(Extracted records)
....

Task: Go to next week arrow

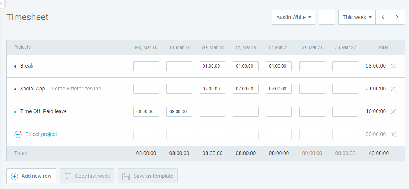Action: [397, 17]
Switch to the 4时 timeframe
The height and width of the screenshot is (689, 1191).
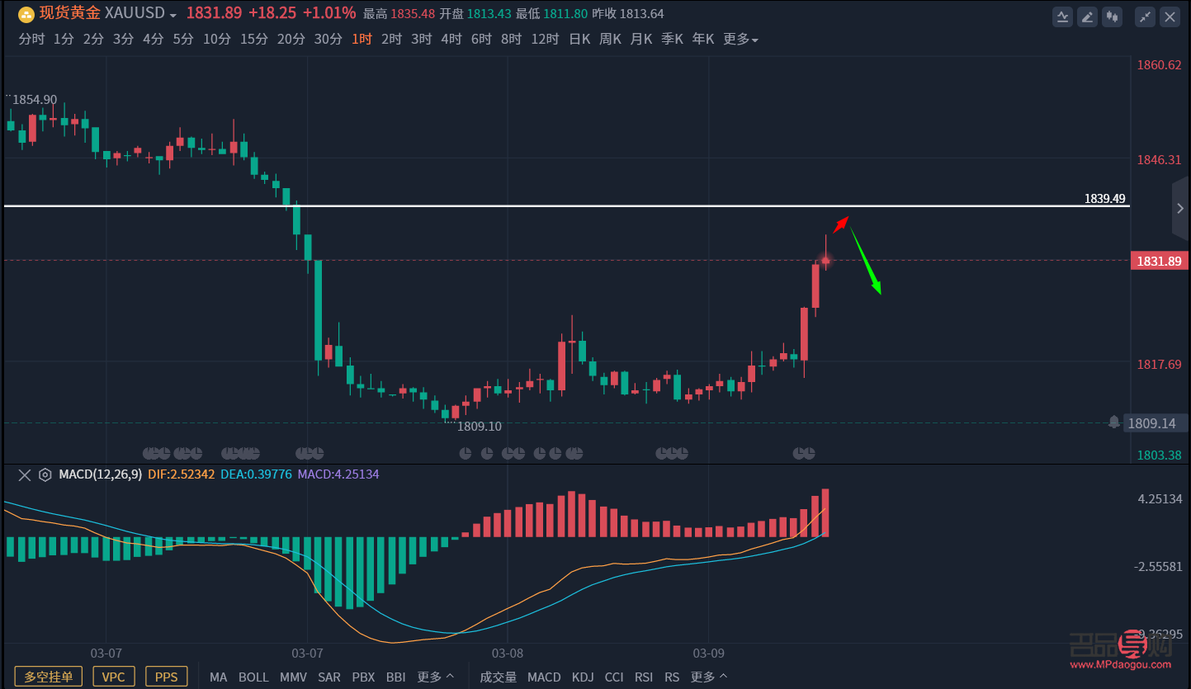click(x=451, y=39)
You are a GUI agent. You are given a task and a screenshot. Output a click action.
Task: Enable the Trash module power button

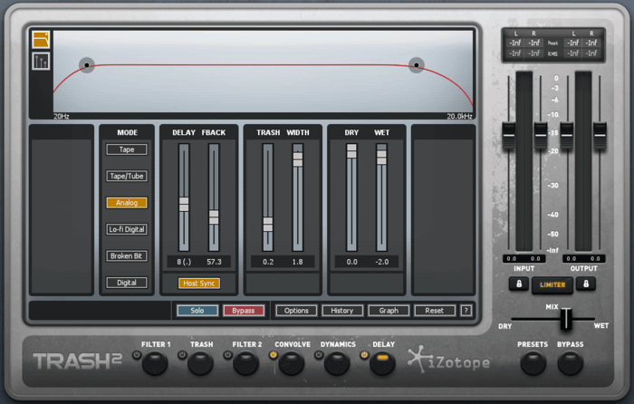[182, 355]
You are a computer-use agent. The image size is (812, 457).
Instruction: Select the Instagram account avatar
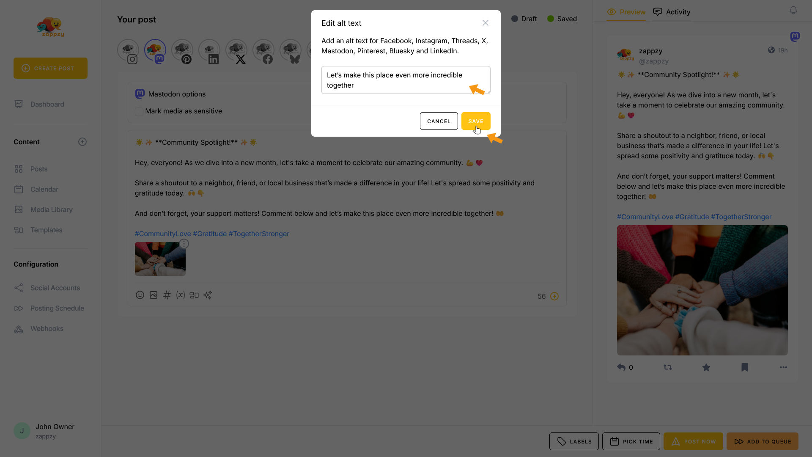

....

TASK PROMPT ->
Repeat the data exactly as written, but without the pictures.

THE ANSWER ->
Task: Go to next week arrow

Action: [397, 17]
Switch to the 4时 timeframe
The height and width of the screenshot is (689, 1191).
click(x=451, y=39)
You are a GUI agent. You are given a task and a screenshot. Output a click action.
Task: Enable the Trash module power button

[182, 355]
You are a computer-use agent. The image size is (812, 457).
Instruction: Select the Instagram account avatar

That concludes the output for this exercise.